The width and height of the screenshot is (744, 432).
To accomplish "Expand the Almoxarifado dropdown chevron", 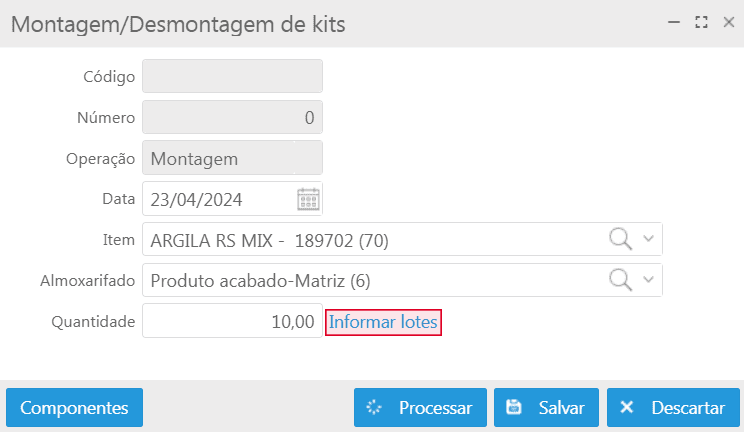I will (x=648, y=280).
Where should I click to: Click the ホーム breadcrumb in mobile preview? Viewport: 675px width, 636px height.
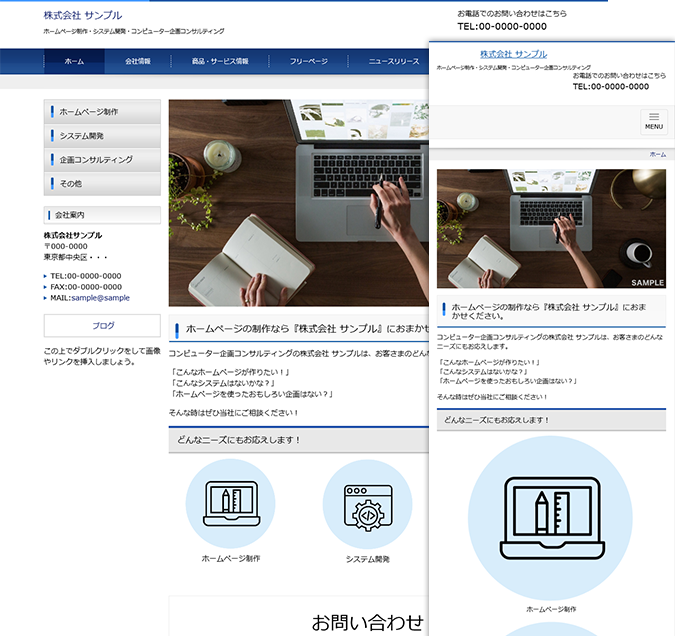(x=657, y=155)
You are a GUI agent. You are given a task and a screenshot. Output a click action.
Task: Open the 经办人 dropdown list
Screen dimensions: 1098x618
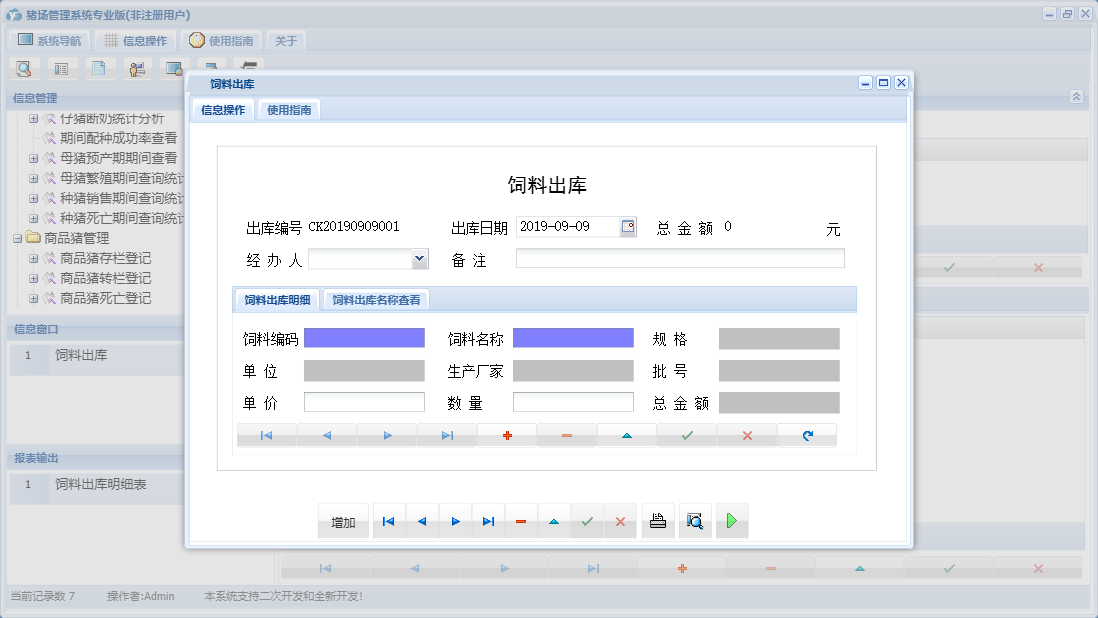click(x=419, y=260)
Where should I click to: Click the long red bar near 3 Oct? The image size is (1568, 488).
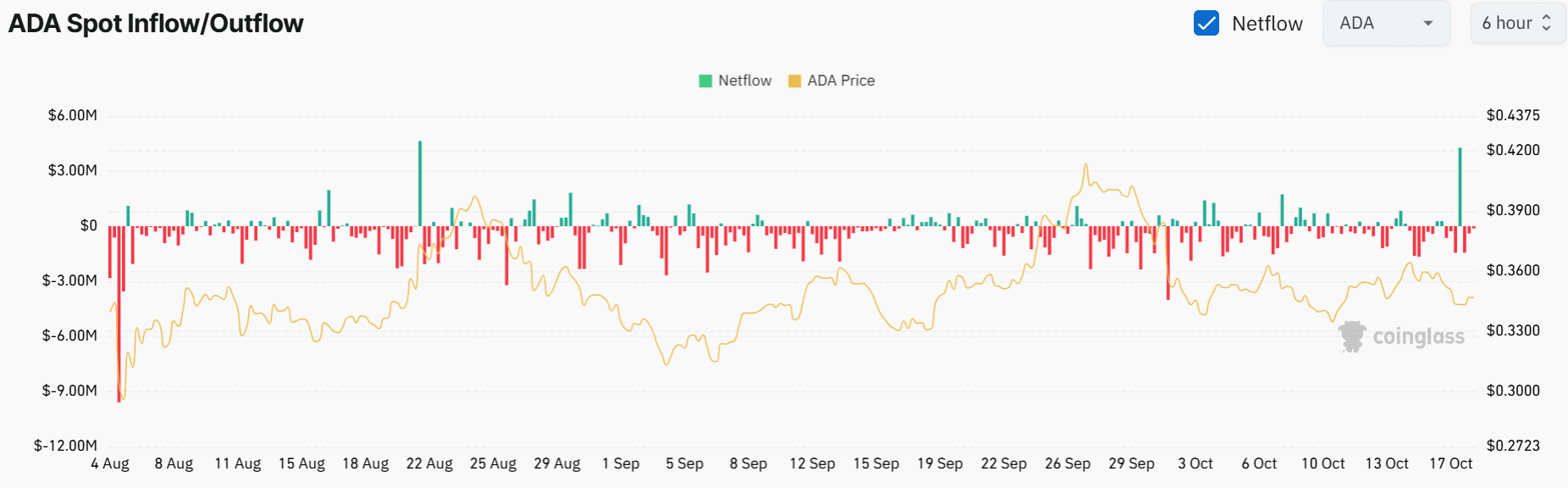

┄┄┄┄┄┄┄┄┄┄┄┄┄┄┄┄┄┄┄┄

→ What is required
The lines to return are those in the material above that hold "screenshot".

→ Answer to the exercise
The width and height of the screenshot is (744, 432).
You are a GUI agent. You are given a task and a screenshot. Output a click action.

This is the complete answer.